2. Their present condition.

(1) It is a state of peace, a state of freedom from pain and sorrow. The billows of adversity which once filled them with fear still swell and rage, but they are all raging far beneath them, and can never again toss them with their waves.

(2) It is also a state of purity. “They have washed their robes,” etc. They were indeed continually contracting fresh defilement as long as they remained on earth, and were constrained to wash again and again in the same fountain that cleansed them at first; but if this fountain had left the unpardoned guilt of only one sin upon their souls, that one sin would have disqualified them for the pure services of the habitation of God, and have barred for ever its sacred doors against them. This free and full pardon of sin is not, however, the only blessing which the heavenly worshippers have obtained through the blood of the Lamb. The same fountain that freed them from the guilt of sin, washed away sin itself, and freed them from its power. Not that they were at once brought into this state of perfect purity. Years passed away before some of them were completely sanctified, and made meet to minister among the saints in light; and they were all harassed to their dying hour, in a greater or less degree, with the struggling corruptions of their evil hearts. But sin could not follow them beyond the grave.

(3) The state of these worshippers in the temple of God is one of triumph. They have “palms in their hands.”
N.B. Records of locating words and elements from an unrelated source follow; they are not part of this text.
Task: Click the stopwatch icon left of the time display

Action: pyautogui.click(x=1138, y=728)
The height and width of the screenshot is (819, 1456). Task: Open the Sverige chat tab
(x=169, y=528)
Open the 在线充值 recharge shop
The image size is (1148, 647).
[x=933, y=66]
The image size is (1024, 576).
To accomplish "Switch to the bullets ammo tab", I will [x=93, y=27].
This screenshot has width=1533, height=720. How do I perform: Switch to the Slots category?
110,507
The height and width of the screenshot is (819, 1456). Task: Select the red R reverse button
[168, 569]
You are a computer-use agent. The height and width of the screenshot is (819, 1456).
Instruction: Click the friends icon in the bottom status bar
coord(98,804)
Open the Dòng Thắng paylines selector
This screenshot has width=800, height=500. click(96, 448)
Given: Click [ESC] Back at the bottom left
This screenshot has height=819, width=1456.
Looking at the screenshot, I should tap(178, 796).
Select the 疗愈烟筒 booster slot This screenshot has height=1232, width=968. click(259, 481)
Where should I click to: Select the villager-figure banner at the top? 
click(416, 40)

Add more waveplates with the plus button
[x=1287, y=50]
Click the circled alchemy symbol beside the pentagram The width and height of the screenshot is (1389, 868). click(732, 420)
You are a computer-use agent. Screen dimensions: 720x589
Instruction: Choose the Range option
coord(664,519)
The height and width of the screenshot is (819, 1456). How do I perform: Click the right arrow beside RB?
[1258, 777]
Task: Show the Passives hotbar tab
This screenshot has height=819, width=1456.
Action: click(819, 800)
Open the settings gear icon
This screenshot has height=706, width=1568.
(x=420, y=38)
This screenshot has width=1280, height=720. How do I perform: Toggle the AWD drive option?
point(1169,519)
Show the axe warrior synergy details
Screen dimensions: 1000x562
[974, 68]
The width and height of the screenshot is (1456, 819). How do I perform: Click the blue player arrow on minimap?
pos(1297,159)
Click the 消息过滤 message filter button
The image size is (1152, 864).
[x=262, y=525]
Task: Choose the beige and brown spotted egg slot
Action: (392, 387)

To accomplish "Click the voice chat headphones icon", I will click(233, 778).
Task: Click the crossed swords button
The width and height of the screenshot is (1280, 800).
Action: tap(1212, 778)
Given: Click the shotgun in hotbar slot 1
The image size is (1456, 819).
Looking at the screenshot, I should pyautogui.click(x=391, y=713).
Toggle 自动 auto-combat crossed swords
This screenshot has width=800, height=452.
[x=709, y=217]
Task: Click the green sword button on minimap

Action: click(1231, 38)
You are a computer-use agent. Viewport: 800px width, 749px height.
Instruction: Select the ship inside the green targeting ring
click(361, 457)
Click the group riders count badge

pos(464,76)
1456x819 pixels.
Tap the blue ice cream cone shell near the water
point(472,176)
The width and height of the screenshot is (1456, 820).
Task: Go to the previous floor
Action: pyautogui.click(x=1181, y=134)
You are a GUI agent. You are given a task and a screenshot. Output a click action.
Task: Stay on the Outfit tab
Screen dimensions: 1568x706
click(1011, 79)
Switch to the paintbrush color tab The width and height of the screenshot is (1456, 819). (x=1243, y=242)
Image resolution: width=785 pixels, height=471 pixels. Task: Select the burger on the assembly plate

3. The greatness of their number. Satan does not number among his subjects all the inhabitants of our globe. The Redeemer has a people on the earth. Who can tell how many an humble Christian has been travelling to the land of rest, while almost all around him, and even the honoured instrument that first turned his soul to God, have been ignorant of his faith?

Lesson:

1. The gospel of Christ does not promise to its followers any exemption from the calamities of life.

2. How great is the contrast between the present and the future condition of the followers of Jesus!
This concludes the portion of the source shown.